Pretty much every jurisdiction in the US has dropped mask mandates now, as far as I know, though they’re still requiring them on planes and trains for another month (I’m sure compliance will be even worse than before). In Massachusetts, the average test positivity rate is down around 1.5%, which is great compared to the peak of the Omicron wave (officially 23% in early January, a figure well past the “we cannot possibly accurately measure how much of this shit is out there” threshold) but not great at all compared to last June’s low point of below 0.3%. I miss my bar, but for a glorious couple of weeks there, before even Delta, let alone Omicron, I felt like it was safe enough to go back a few times.

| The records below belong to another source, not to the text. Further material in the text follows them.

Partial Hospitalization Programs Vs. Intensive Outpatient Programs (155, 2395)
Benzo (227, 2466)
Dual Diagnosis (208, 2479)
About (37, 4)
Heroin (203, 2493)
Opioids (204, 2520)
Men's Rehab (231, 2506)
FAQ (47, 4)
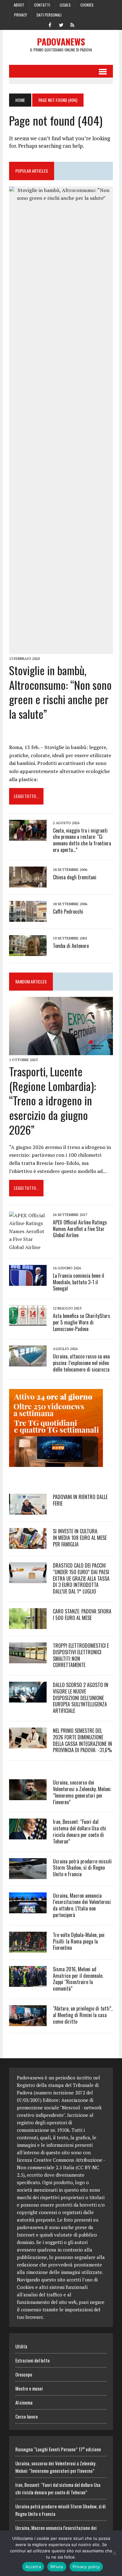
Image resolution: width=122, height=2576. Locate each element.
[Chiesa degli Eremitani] (28, 883)
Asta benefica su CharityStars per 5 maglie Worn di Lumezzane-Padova (81, 1322)
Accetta (33, 2566)
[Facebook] (50, 24)
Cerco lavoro (26, 2416)
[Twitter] (61, 24)
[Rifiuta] (114, 2553)
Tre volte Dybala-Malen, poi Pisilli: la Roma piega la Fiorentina (78, 1941)
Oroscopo (23, 2374)
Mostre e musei (29, 2388)
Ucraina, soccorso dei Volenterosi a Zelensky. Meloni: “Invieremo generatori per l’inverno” (82, 1792)
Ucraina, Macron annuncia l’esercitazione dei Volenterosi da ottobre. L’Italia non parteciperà (82, 1905)
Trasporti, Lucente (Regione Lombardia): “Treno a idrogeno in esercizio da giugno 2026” (52, 1100)
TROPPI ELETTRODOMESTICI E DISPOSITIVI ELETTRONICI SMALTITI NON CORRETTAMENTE (81, 1655)
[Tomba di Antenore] (28, 951)
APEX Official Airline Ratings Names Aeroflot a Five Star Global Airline (80, 1228)
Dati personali (49, 14)
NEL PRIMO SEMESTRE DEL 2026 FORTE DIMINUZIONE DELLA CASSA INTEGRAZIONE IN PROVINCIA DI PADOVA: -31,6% (82, 1740)
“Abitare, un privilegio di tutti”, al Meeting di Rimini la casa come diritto (82, 2015)
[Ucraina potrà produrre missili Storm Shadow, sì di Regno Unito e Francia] (28, 1874)
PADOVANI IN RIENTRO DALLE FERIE (80, 1500)
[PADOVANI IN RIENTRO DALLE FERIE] (28, 1510)
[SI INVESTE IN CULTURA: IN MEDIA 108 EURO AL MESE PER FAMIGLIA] (28, 1544)
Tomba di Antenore (71, 945)
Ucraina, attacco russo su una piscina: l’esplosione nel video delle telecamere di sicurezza (81, 1363)
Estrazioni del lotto (32, 2360)
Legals (65, 4)
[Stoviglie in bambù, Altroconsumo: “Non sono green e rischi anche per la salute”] (61, 649)
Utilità (21, 2346)
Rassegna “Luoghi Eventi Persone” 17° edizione (58, 2449)
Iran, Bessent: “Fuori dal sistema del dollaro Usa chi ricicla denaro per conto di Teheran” (79, 1831)
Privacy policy (86, 2566)
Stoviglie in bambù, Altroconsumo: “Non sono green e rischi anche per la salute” (60, 692)
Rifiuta (56, 2566)
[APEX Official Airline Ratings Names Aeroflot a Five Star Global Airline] (28, 1247)
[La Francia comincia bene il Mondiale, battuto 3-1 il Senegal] (28, 1281)
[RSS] (72, 24)
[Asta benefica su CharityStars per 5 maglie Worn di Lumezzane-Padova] (28, 1322)
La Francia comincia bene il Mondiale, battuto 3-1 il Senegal (78, 1282)
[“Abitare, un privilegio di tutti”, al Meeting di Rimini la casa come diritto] (28, 2021)
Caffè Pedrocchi (68, 911)
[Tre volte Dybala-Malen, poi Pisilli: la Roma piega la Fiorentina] (28, 1948)
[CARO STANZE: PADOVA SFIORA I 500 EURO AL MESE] (28, 1624)
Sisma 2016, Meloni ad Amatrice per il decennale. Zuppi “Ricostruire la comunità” (78, 1978)
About (19, 4)
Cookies (87, 4)
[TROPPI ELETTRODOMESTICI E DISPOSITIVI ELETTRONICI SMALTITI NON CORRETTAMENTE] (28, 1659)
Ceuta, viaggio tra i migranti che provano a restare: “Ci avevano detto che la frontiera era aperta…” (82, 840)
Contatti (42, 4)
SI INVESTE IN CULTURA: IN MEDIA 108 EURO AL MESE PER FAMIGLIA (80, 1537)
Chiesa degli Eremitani (74, 877)
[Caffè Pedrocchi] (28, 917)
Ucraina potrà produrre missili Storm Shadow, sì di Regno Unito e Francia (82, 1868)
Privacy (20, 14)
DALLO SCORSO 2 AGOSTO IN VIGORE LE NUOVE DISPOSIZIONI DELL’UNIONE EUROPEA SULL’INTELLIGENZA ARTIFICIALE (80, 1697)
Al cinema (24, 2402)
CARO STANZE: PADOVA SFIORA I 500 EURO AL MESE (82, 1615)
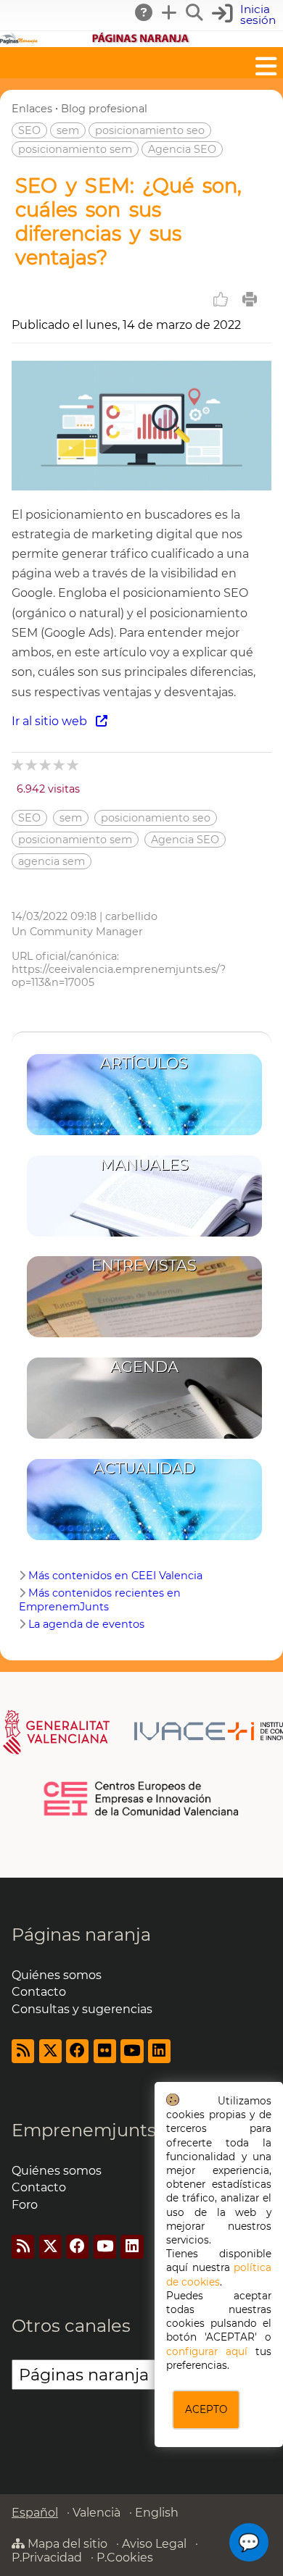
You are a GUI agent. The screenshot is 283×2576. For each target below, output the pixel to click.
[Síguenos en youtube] (131, 2051)
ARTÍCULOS (144, 1063)
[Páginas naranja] (141, 40)
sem (68, 130)
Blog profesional (104, 108)
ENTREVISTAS (144, 1265)
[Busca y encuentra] (195, 12)
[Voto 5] (74, 764)
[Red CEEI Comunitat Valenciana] (142, 1813)
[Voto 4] (60, 764)
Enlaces (32, 108)
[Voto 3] (46, 764)
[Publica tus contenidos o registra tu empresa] (169, 12)
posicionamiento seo (150, 130)
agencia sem (51, 861)
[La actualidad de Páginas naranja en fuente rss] (23, 2051)
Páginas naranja (81, 1934)
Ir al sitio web (54, 721)
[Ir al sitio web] (141, 486)
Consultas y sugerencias (82, 2009)
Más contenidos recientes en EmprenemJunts (100, 1599)
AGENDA (144, 1367)
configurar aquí (206, 2351)
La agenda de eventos (86, 1624)
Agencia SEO (182, 149)
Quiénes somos (57, 1975)
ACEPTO (206, 2409)
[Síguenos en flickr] (105, 2051)
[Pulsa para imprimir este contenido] (249, 299)
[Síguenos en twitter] (50, 2051)
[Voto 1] (18, 764)
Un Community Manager (77, 931)
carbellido (131, 916)
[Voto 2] (32, 764)
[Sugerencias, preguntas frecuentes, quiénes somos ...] (144, 12)
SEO (29, 130)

But if letting our collective guard down last summer when case rates were so much lower, because we figured the Alpha wave was done, left us so vulnerable to the worse variants to come, it seems flatly insane to be ending all mitigation measures even though the rates are higher and the new variants are more transmissible. Not to mention insisting on the importance of “getting back to the office” and proclaiming COVID “endemic”, as though the bare assertion would make that true despite over a thousand deaths a day in the US alone. As I said on Twitter a few days ago, it’s like deciding we’re tired of putting out a fire and we need to get back to stacking oily rags everywhere, and those smoldering embers in the corner are probably just going to quietly go out on their own, so we need to just learn to live with constant smoke inhalation.

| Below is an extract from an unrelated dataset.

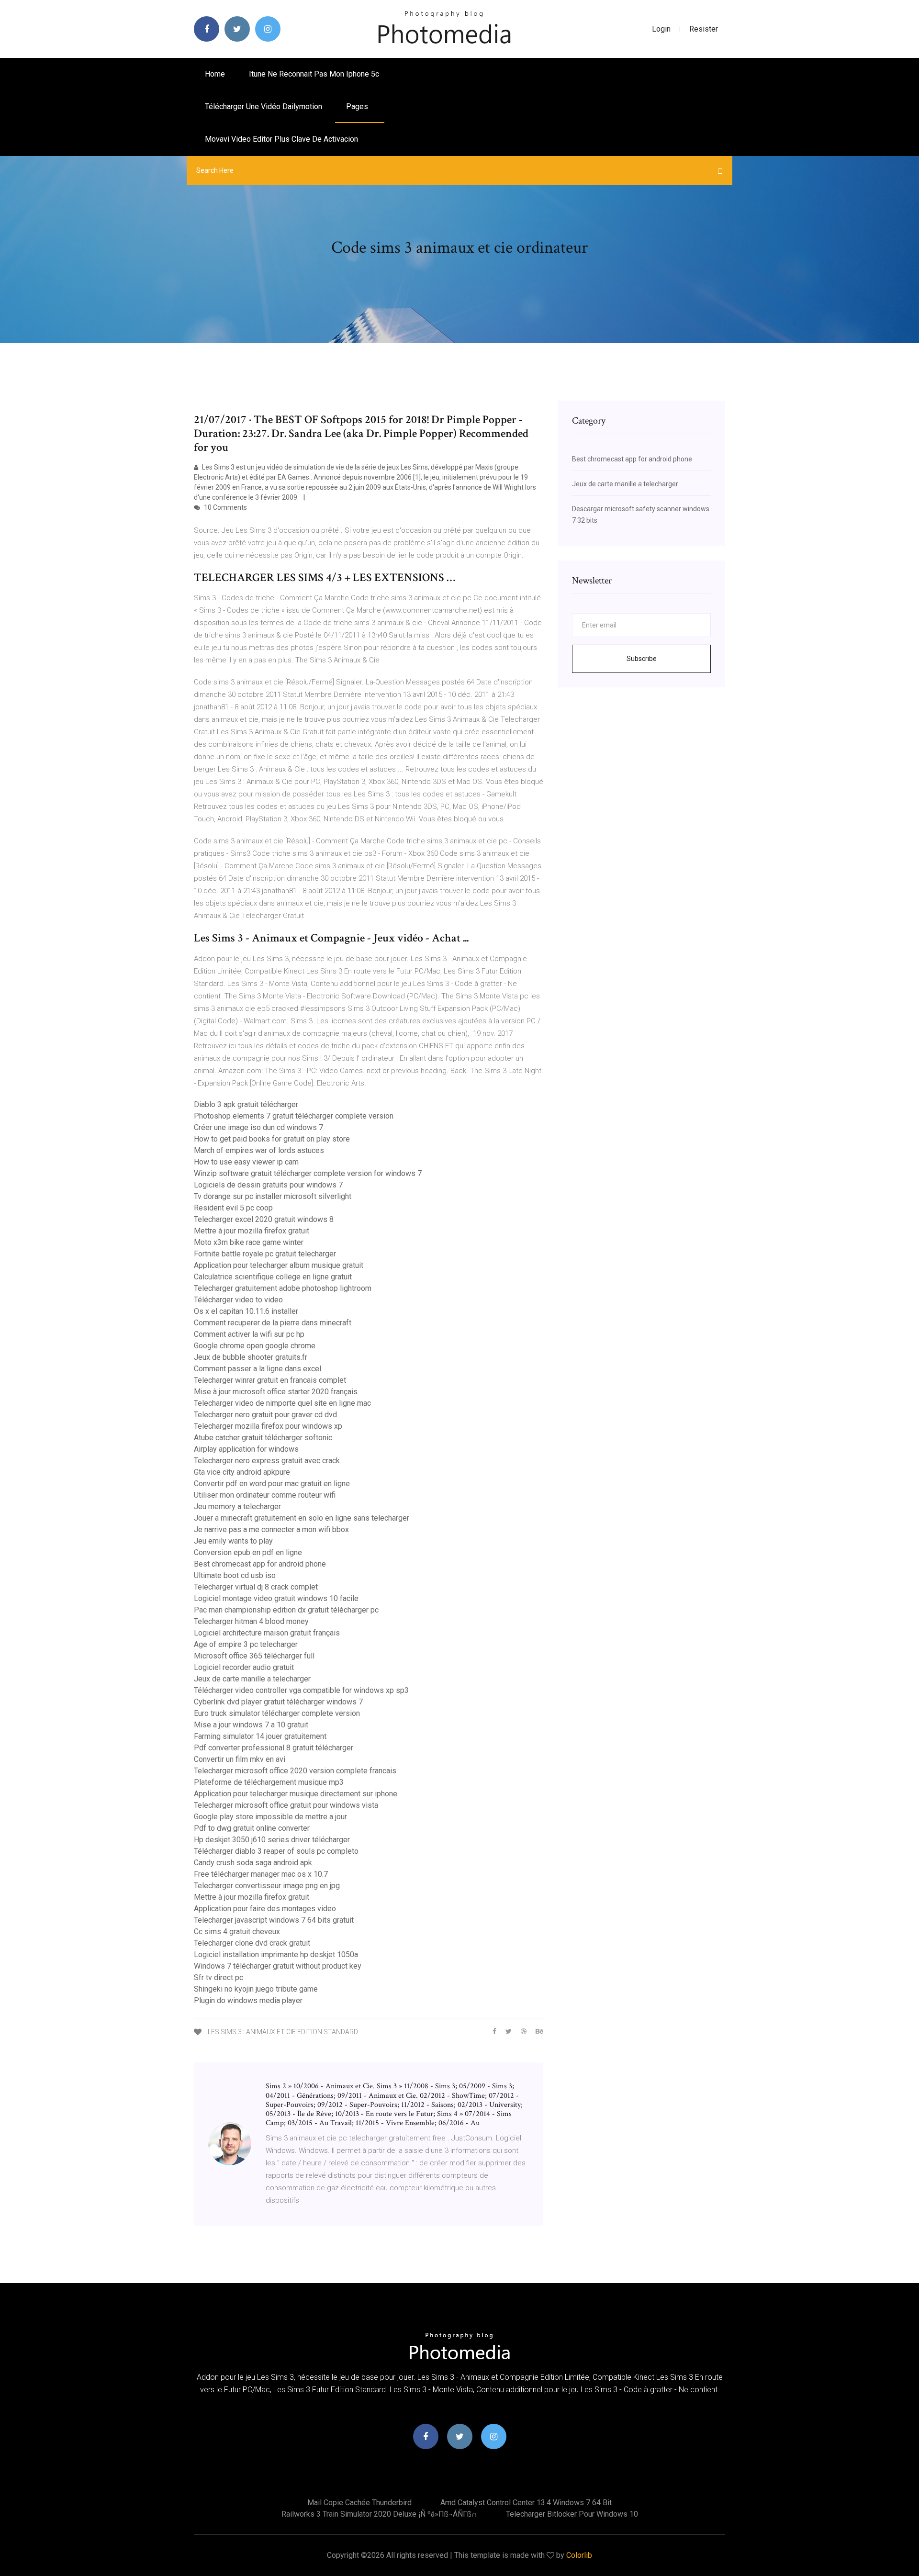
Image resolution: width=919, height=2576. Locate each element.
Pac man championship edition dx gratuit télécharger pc (286, 1609)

Medical consensus is growing that somewhere in the range of 10 to 30% of COVID cases result in “Long COVID” chronic post-viral illness, which can be debilitating for some; it also appears that even mild cases can cause physical damage to brain tissue that is visible on scans. The risks of both scenarios are probably reduced by vaccination, but public health officials insisting that it’s silly to try to reduce cases to zero makes me feel like either they’re completely detached from reality, or I am.

What a happy note to end on! I suppose this was always going to be a gloomy anniversary, but I will try to get back to posting a couple times a week. I have other things I’d like to talk about. Keep wearing the highest quality, best fitting masks you can afford whenever you might be indoors with other people outside your own home, use rapid tests (and get your second set of free tests from covidtests.gov, if you haven’t — or your first and second, if you haven’t gotten either! — a measly eight tests per household is wildly inadequate but they won’t do more if there’s not even a demand for this) if you think you may have been exposed, get a PCR test if a rapid test is positive or you have symptoms, get vaxed and boosted if you haven’t, and try to protect the unvaccinated and vulnerable people in your life, since the government has decided that’s just not really their job.

I said up top that my sense of time is scrambled, and I have that Groundhog Day-like feeling that it’s both been forever and no time since the world changed, but a while ago a friend said something I’m holding on to: “Nothing has ever lasted forever before.” Everything ends, and the pandemic will too, but it hasn’t yet; and the more we act like it’s still a real danger, the sooner it will be over.

Enough rambling for now. Maybe next time I’ll talk about guitars. In the meantime, here’s a picture of my cat.

Moss, a small black long-haired cat, sitting in a sunbeam on a rug. A guitar amplifier is in the background.
This reminds me I really need to vacuum the living room rug.